Paris China und Indien als bisherige Schwungräder der Weltwirtschaft verlieren zunehmend an Tempo.

Wie aus OECD-Daten vom Montag hervorgeht, verlieren die beiden grössten Schwellenländer konjunkturell an Fahrt. Der OECD-Frühindikator für China sank im April auf 99,1 von 99,4 Punkten und fiel damit weiter unter die 100-Zähler-Marke des langjährigen Durchschnitts. Das Barometer für Indien fiel um 0,2 auf 98,0 Punkte. «Die Bewertung für China und Indien hat sich seit letzten Monat deutlich geändert», erklärte die Organisation für wirtschaftliche Zusammenarbeit und Entwicklung (OECD) am Montag.
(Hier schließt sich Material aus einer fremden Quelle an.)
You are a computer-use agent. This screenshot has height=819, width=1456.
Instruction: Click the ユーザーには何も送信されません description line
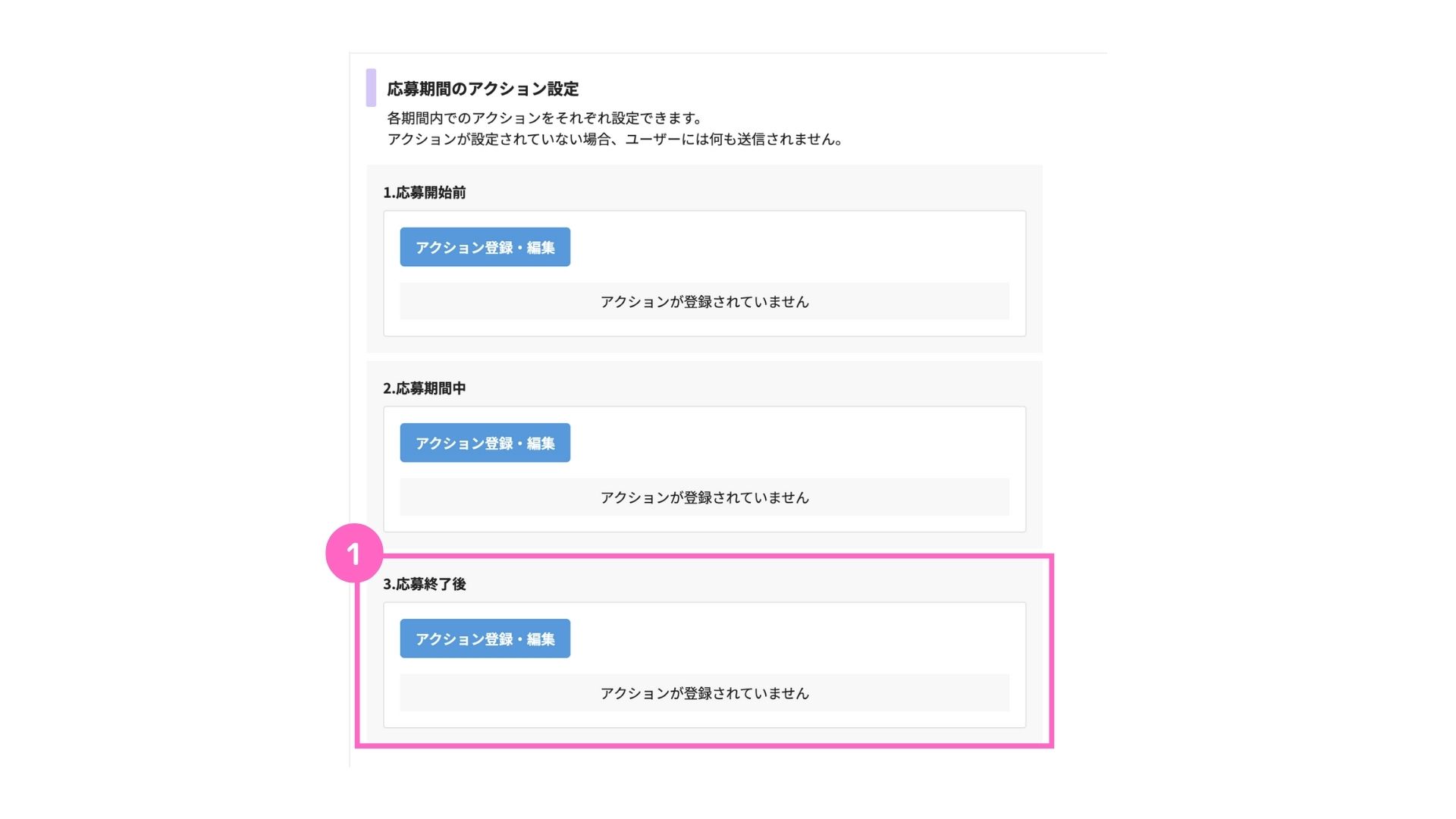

Die indische Wirtschaft war im ersten Quartal um 5,3 Prozent gewachsen und damit so langsam wie seit neun Jahren nicht mehr. In China senkte die Notenbank im Kampf gegen die Konjunkturflaute vorigen Woche erstmals seit der Weltfinanzkrise vor vier Jahren den Leitzins. In den USA, Japan und Russland stieg das OECD-Barometer leicht, während es für Deutschland und die Euro-Zone unverändert blieb, aber unter der 100-Punkte-Marke lag.